Stereotypes translate into practice, alas, very well. In the European Union (EU), women continue to be underrepresented in decision-making positions, although they make up nearly half of the workforce, as well as more than half of university graduates.[1] While the principle of equal pay for men and women for work of equal value is enshrined in the EU Treaties, the gender pay gap in the EU – the average difference between men’s and women’s hourly gross earnings – remains at 17.8 percent. In Estonia, Czech Republic, Austria, and Germany the gender pay gap reaches more than 23 percent.

Women labor participation rates paint the picture even gloomier. Across the EU, women’s employment rates range from 40 to 75 percent, with the men’s average at 75.8 and women’s at 62.5 percent. The parenthood asymmetrically impacts men’s and women’s labor market participation, since women continue to shoulder a disproportionate part of the responsibilities involved in running a family. In fact, only 65.6 percent of women with children under 12 work compared to 90.3 percent of men. Additionally, the longer women are out of the labor market or unemployed due to child-rearing duties, the more difficult it is for them to find a job in the long term. The solution is proposed in part-time employment. However, in the EU women account for over 75 percent of part-timers in less valued jobs and sectors, rendering them even more vulnerable to any economic and organizational change.

Inequalities between women and men violate fundamental rights. They also impose a heavy toll on the economy and result in underutilization of talent. The European policy makers ought to deal with the gender discrimination in more vigorous manner than what the proposed Strategy for equality between women and men advocates, by implementing policies, which extensively and more efficiently favor the potential and the talent pool of women.

Monetary returns from such approach could be significant. In certain regions of the world, GDP per capita losses, as a consequence of gender-gaps in the labor market, have been estimated at up to 27 percent. Aguirre et al. estimate that by raising female employment rates, Germany and France would enjoy a 4 percent rise in their GDP.

Greater inclusion of women in the labor market would also counterbalance the effects of a shrinking working-age population, which would in turn decrease the pressure on public finances and social protection systems. According to International Monetary Fund, if the female labor market participation rate were to reach the average of the G7 countries, Japan’s annual potential growth rate, for example, would result in a permanent 4 percent rise in GDP per capita. Comparable effects could be anticipated in Europe, a continent suffering from similar ills as Japan: declining fertility, decreased mortality rates, and high life expectancy, all of which result in unsustainable population ageing.
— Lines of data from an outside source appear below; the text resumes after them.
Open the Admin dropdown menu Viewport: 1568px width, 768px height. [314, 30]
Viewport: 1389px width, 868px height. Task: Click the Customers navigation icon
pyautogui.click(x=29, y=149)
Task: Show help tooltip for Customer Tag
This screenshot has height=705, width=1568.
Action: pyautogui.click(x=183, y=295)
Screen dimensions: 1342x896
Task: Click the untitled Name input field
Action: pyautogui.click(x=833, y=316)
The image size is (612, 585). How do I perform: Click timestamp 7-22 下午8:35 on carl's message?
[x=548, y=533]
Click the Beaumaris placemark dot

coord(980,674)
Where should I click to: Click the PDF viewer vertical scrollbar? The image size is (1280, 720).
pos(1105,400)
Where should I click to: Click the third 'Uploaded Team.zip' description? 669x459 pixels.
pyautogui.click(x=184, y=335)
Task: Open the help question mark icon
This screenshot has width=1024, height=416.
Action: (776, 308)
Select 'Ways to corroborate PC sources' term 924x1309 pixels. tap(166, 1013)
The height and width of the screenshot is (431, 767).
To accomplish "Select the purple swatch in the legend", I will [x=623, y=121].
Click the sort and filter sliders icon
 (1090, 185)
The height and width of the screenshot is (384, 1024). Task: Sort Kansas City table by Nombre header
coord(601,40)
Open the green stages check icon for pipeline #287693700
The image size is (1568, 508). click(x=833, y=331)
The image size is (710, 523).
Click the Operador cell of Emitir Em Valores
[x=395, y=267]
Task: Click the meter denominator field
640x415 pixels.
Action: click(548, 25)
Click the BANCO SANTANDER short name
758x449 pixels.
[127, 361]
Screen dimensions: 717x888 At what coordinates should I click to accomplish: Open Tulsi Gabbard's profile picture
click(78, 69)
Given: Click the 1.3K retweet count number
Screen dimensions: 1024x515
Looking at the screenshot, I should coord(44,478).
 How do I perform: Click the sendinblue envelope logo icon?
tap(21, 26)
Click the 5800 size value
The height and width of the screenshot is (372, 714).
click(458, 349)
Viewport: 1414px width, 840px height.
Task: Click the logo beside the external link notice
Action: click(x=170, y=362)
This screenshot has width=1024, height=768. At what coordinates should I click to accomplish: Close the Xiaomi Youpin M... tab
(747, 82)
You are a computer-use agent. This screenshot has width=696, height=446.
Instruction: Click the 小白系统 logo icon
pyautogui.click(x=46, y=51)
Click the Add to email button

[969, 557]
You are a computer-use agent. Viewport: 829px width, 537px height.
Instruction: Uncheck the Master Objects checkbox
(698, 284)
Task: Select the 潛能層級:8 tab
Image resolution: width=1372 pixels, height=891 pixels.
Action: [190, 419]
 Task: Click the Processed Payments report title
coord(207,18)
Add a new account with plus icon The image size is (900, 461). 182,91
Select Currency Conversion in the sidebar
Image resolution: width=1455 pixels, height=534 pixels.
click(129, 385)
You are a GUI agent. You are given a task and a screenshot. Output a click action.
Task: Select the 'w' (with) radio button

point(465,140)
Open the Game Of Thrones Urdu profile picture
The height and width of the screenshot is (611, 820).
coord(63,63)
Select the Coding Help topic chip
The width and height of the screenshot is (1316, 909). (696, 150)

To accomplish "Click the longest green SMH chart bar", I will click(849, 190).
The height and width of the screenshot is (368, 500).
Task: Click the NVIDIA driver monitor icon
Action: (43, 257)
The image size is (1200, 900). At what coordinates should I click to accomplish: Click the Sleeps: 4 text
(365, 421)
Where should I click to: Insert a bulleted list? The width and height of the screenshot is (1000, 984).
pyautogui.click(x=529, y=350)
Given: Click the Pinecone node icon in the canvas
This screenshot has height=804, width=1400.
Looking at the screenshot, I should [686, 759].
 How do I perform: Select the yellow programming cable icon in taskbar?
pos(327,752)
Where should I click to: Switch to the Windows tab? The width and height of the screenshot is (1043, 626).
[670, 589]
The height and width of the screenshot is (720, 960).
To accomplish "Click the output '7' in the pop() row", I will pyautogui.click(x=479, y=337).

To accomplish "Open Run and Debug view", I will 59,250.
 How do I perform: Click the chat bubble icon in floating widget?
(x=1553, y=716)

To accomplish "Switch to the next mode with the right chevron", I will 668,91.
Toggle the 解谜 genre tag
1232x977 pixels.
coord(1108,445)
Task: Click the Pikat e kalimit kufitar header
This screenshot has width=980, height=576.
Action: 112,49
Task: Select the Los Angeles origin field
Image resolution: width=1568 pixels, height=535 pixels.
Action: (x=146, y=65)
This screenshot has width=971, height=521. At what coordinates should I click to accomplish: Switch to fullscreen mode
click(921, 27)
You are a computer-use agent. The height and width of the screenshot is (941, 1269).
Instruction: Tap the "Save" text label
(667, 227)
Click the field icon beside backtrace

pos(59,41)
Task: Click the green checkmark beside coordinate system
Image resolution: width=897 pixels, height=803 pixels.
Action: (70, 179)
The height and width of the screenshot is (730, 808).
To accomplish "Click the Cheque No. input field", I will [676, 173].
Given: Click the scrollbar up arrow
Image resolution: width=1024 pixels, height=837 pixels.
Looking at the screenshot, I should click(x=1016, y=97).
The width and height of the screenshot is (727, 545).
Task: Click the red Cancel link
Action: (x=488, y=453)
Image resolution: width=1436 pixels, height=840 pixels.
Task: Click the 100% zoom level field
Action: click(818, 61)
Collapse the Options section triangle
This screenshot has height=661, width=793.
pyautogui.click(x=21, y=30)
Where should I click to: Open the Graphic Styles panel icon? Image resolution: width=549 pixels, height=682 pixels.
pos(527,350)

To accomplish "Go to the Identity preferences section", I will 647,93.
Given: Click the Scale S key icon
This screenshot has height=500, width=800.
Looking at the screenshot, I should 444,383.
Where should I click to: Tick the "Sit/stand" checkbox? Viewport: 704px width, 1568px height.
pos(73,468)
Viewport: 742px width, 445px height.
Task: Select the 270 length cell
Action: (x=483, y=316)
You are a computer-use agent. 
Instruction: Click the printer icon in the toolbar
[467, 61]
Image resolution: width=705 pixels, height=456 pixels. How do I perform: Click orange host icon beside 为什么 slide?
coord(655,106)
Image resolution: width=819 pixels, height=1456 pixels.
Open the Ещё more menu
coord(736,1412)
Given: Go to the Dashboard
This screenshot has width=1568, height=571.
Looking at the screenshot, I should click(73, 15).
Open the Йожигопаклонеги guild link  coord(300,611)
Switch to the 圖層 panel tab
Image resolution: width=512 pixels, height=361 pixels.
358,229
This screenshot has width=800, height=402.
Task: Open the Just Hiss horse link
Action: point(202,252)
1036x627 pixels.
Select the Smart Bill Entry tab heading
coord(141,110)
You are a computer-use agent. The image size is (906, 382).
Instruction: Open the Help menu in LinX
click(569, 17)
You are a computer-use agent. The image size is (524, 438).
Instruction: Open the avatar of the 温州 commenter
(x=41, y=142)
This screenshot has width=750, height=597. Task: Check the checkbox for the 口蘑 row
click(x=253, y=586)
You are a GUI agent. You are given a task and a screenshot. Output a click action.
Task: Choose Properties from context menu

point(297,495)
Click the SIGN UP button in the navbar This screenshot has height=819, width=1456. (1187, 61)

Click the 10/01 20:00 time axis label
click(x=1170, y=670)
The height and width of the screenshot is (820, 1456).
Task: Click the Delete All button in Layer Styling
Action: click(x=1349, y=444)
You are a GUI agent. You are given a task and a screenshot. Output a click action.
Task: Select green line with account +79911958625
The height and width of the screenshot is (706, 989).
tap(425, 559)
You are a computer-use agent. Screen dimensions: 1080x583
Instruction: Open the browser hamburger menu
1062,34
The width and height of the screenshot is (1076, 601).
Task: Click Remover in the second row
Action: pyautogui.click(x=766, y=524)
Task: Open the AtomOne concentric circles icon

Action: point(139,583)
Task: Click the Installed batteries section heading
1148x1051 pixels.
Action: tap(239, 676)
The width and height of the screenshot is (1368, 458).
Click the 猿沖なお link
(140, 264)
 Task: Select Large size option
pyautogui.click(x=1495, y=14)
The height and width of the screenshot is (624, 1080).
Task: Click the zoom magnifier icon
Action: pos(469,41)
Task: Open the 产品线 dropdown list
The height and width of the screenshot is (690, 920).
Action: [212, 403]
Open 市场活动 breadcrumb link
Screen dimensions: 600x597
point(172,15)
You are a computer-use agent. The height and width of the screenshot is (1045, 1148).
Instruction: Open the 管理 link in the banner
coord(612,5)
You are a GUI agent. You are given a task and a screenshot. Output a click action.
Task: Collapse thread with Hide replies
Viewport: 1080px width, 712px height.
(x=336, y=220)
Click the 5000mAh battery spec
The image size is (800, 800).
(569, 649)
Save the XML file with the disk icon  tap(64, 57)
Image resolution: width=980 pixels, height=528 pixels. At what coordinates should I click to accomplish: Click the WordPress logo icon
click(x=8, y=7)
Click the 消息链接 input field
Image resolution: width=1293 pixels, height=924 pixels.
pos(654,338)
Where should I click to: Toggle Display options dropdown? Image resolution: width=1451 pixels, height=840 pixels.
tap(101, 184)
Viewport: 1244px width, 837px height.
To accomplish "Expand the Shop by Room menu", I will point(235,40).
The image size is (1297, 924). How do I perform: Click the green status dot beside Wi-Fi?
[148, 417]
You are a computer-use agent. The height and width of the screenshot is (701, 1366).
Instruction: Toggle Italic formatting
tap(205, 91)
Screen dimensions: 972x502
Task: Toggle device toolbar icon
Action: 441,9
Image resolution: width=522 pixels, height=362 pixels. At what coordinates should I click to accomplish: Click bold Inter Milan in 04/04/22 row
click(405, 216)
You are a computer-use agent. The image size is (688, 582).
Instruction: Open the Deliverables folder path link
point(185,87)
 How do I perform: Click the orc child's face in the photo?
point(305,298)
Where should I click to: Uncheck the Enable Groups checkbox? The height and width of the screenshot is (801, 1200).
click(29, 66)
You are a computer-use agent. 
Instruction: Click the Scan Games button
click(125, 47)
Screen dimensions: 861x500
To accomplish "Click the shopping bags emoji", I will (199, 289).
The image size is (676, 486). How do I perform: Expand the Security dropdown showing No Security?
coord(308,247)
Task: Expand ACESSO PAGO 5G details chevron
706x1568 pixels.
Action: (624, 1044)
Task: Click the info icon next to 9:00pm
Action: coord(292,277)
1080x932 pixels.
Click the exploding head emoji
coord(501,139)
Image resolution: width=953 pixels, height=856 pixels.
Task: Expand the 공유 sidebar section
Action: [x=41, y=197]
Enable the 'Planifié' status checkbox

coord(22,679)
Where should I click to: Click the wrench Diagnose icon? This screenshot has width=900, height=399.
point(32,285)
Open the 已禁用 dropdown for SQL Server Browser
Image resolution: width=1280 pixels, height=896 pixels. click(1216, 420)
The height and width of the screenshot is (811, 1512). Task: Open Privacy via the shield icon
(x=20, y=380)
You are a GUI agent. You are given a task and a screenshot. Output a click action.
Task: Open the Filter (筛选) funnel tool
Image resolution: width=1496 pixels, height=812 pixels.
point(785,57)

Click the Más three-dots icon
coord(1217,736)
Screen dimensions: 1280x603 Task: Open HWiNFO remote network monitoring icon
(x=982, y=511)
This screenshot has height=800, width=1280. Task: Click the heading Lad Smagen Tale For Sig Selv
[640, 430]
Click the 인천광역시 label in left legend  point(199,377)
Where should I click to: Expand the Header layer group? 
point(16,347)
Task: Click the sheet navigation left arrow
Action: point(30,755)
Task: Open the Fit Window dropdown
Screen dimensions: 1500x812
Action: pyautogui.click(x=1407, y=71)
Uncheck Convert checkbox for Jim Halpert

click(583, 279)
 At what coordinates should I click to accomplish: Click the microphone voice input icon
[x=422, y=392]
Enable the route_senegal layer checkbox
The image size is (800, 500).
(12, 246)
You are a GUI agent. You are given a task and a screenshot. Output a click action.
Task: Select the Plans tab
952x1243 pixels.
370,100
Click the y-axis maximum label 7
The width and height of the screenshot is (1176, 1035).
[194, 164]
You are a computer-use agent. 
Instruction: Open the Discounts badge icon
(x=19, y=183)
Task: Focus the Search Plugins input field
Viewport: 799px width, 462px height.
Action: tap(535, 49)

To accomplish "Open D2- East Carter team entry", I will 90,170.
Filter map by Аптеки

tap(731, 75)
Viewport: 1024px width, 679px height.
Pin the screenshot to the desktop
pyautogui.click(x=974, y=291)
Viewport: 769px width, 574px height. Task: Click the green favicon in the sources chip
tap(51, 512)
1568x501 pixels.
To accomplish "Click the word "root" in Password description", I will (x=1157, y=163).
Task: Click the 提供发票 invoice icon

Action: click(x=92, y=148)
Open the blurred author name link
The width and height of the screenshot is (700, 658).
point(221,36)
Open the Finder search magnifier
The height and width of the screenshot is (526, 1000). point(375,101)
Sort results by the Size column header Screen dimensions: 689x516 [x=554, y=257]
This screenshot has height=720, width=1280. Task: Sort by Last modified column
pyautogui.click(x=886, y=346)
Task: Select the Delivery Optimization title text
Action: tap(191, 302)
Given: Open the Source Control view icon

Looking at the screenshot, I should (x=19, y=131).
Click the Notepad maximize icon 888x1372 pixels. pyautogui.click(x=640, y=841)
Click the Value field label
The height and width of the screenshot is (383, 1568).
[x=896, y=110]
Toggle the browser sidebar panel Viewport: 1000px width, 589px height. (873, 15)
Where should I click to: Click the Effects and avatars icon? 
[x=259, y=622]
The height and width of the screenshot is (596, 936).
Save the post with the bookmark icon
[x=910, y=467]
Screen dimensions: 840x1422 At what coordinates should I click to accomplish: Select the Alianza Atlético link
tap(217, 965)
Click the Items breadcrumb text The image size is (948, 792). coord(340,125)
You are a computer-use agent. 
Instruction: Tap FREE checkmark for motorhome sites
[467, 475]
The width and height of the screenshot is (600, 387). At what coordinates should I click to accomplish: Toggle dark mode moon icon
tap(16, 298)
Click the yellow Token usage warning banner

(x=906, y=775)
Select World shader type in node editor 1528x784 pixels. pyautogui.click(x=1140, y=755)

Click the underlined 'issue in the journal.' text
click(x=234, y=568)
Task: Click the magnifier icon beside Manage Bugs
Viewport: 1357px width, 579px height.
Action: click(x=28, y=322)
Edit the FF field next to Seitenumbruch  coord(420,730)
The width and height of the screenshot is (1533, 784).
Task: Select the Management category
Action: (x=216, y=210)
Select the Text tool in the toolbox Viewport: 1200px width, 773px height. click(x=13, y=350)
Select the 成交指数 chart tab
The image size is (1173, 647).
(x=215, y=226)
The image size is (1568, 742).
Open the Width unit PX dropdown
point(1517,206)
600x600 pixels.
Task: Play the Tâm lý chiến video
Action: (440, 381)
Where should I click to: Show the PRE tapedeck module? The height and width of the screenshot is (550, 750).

The equal employment of women would allow companies to make better use of the available talent pool, with potential growth implications. The evidence suggests that innovative firms with more women as board member and in top management positions are  more profitable, and companies with more gender diversity have greater revenue, customers, and profits, since women directors tend to be more in touch with long-term societal perspectives of stakeholders.

Economic independence is a necessary precondition to empower women to exercise control over their lives, and thus consequently contribute to broader economic development. Women are much more likely than men to invest a significant proportion of their household income in education of their children. Hence, enhancing the female labor force participation could result in higher expenditure on school enrollment for children, including girls, potentially sparking a virtuous progression when educated women become female role models.

Throughout the decades, the achievements of the EU in fostering equality between men and women changed lives of many, but many challenges remain ahead. Achieving diversity and addressing the gender discrimination is not only about satisfying quotas. The issue is much deeper than that. It is a moral, ethical, economic, and social imperative to help women everywhere reach their full economic potential and make the contributions necessary to keep the global economy moving forward. The EU does not have a luxury to address this crucial problem in a placid fashion.

This quote by Hillary Clinton sums up the essence of the gender struggle perfectly: “When it comes to the enormous challenge of our time — to systematically and relentlessly pursue more economic opportunity in our lands — we don’t have a person to waste, and we certainly don’t have a gender to waste”.


[1] Women are disconcertingly underrepresented in economic and political decision-making: less than 10 percent of women are board members of the largest publicly listed companies in the EU and only one in four members of national parliaments and ministers of national governments is a woman.